I am trying to implement a simple login page that redirects a user to an OAuth2.0 login server, and then back to a callback URL after they have successfully logged in.
However I keep on getting exception with error message:
Unexpected OAuth authorization response received with callback and client state that does not match an expected value.
From debugging I noticed that the session id from before calling "RequestUserAuthorization()" and after are different.
I read from some SO answers that I need to somehow prevent session changing, but not sure how to achieve that in this scenario.
Any help would be appreciated, thanks!
My distilled implementation is as follow:
private readonly WebServerClientCustomImpl _oauthClient = new WebServerClientCustomImpl();
public ActionResult Login()
{
IAuthorizationState auth = null;
auth = _oauthClient.ProcessUserAuthorization();
if (auth == null)
{
_oauthClient.RequestUserAuthorization(returnTo: _redirectUrl);
}
else
{
// Save authentication information into cookie.

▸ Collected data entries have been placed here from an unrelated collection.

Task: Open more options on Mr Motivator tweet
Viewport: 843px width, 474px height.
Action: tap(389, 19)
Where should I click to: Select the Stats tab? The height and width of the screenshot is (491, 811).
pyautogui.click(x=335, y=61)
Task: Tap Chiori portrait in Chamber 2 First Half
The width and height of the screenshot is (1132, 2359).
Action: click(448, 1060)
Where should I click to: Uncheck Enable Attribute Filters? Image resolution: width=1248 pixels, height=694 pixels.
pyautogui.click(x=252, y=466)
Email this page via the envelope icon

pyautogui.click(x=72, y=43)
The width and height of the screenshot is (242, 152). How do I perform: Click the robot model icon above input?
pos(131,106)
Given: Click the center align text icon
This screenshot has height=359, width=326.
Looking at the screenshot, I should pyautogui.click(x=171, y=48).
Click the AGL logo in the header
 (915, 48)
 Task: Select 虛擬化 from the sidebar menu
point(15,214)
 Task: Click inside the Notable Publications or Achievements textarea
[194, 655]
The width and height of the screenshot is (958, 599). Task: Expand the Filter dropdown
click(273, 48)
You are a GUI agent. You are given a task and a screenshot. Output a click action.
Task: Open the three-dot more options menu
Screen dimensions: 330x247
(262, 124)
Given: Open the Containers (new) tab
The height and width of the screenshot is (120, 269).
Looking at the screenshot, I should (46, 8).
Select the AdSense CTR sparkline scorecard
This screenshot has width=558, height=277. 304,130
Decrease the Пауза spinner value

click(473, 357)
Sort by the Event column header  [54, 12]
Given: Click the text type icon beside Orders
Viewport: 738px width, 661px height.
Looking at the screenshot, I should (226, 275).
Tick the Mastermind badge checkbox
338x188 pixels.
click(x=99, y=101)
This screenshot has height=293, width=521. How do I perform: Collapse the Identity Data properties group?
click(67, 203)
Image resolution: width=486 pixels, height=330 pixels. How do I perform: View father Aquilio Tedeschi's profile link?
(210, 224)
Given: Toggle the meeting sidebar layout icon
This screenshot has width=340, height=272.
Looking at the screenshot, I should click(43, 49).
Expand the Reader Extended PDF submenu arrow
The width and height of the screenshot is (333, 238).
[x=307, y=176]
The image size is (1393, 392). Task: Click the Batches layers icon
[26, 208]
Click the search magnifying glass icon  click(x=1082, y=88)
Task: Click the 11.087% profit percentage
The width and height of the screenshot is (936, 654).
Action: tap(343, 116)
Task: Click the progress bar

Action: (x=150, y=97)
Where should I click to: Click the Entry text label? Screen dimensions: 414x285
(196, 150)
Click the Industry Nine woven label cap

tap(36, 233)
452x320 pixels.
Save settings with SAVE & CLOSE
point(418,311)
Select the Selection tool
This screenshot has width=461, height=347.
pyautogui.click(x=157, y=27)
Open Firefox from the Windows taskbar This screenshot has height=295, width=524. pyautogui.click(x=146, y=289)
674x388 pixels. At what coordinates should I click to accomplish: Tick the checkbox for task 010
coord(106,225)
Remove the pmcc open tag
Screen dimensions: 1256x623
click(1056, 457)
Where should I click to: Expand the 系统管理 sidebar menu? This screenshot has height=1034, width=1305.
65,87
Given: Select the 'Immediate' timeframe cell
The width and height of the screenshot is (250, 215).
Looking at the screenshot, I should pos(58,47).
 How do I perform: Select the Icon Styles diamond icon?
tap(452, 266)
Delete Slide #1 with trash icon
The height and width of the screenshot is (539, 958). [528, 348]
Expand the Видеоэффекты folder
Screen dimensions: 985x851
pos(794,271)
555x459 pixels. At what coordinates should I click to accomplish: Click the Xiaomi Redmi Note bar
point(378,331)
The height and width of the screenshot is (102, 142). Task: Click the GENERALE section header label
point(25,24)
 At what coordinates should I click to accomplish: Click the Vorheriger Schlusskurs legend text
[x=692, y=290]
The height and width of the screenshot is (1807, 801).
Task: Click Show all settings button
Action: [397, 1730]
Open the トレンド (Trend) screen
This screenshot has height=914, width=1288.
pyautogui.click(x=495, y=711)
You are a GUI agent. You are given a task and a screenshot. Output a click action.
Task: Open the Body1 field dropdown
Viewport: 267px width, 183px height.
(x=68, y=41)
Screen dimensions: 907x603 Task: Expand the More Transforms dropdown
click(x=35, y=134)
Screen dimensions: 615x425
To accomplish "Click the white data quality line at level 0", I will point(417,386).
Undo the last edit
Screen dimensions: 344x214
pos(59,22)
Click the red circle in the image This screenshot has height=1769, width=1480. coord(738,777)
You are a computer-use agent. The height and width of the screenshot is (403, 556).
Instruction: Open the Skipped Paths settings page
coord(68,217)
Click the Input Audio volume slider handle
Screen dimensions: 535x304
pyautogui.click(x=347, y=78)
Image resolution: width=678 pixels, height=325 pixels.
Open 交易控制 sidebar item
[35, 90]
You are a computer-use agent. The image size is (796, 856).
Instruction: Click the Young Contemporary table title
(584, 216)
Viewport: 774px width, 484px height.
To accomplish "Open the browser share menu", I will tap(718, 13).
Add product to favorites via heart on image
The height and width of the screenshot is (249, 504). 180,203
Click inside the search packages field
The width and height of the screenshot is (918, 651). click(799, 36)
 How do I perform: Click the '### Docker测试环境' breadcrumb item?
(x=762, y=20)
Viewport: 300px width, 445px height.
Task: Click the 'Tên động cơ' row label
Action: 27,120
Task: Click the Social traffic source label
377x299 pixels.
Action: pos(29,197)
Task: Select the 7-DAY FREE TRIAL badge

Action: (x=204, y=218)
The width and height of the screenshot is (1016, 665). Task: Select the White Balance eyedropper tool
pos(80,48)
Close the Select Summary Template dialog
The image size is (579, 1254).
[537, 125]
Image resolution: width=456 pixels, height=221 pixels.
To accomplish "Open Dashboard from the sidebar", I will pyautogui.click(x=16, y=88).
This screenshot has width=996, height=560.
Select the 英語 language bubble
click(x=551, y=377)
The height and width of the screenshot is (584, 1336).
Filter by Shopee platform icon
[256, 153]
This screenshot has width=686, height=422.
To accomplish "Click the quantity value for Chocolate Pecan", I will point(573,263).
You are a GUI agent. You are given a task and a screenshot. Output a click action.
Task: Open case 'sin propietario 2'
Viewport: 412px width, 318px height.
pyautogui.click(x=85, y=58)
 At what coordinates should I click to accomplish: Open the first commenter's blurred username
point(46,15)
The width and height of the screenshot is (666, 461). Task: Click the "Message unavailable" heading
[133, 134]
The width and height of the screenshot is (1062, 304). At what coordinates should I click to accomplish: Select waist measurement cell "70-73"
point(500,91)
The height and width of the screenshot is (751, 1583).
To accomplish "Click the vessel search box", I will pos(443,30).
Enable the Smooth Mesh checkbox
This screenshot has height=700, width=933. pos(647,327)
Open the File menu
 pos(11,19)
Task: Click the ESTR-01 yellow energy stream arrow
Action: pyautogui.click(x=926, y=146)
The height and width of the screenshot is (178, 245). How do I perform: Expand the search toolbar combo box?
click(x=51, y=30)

HttpContext.Response.Cookies.Add(auth.CreateAuthCookie());
return RedirectToAction("Index", "Home");
}
ViewBag.Message = "Future login page...";
return View();
}
If you have problem with SessionId changing it in most cases means that there is nothing in Session object for this user. Just add anything to session and SessionId should stay the same for the user:
Session["UserIsHere"] = true;